### Problem
Restate the following entries exactly. Keep the pictures out.
--- Records for processing ---
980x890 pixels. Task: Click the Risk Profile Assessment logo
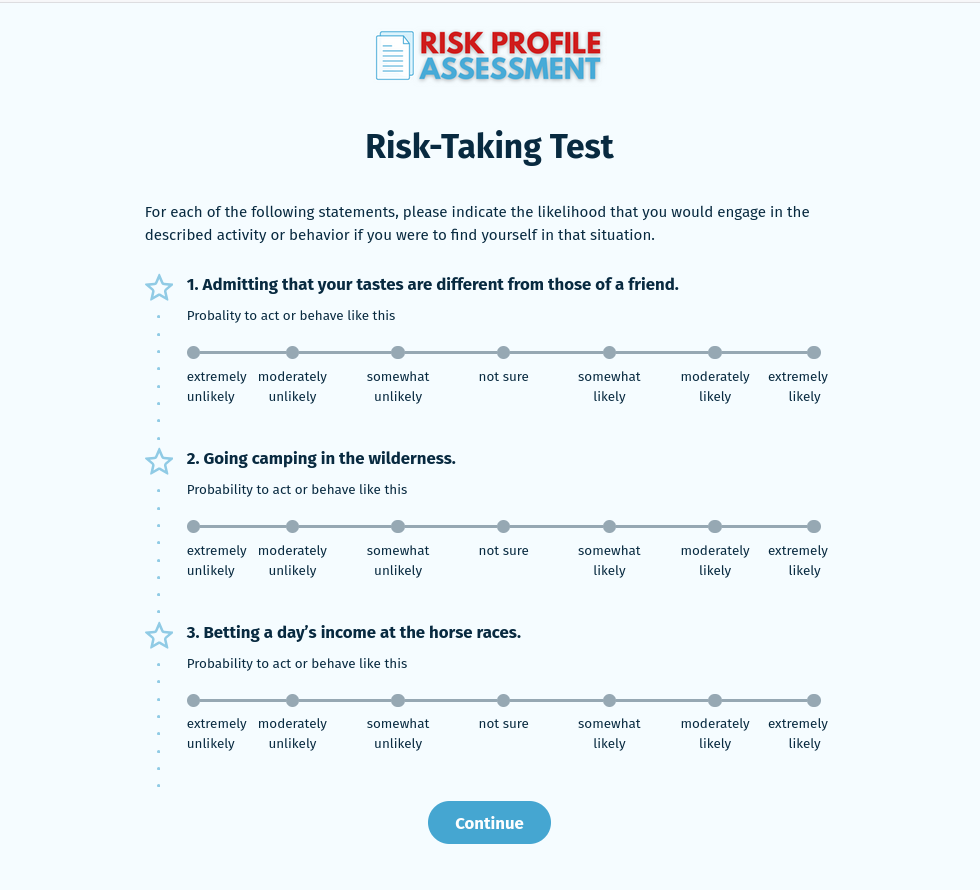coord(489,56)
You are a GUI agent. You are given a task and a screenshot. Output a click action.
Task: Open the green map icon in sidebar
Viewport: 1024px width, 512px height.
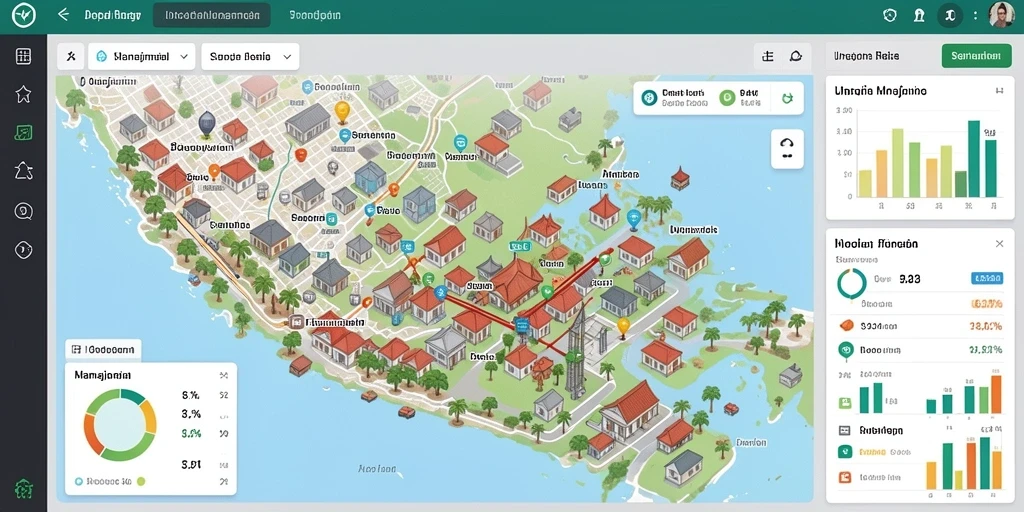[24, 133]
---
### Task answer
980x890 pixels. Task: Click the Risk Profile Assessment logo
coord(489,56)
You are a GUI agent. You are given a task and a screenshot. Output a click action.
Task: Open the green map icon in sidebar
Viewport: 1024px width, 512px height.
[24, 133]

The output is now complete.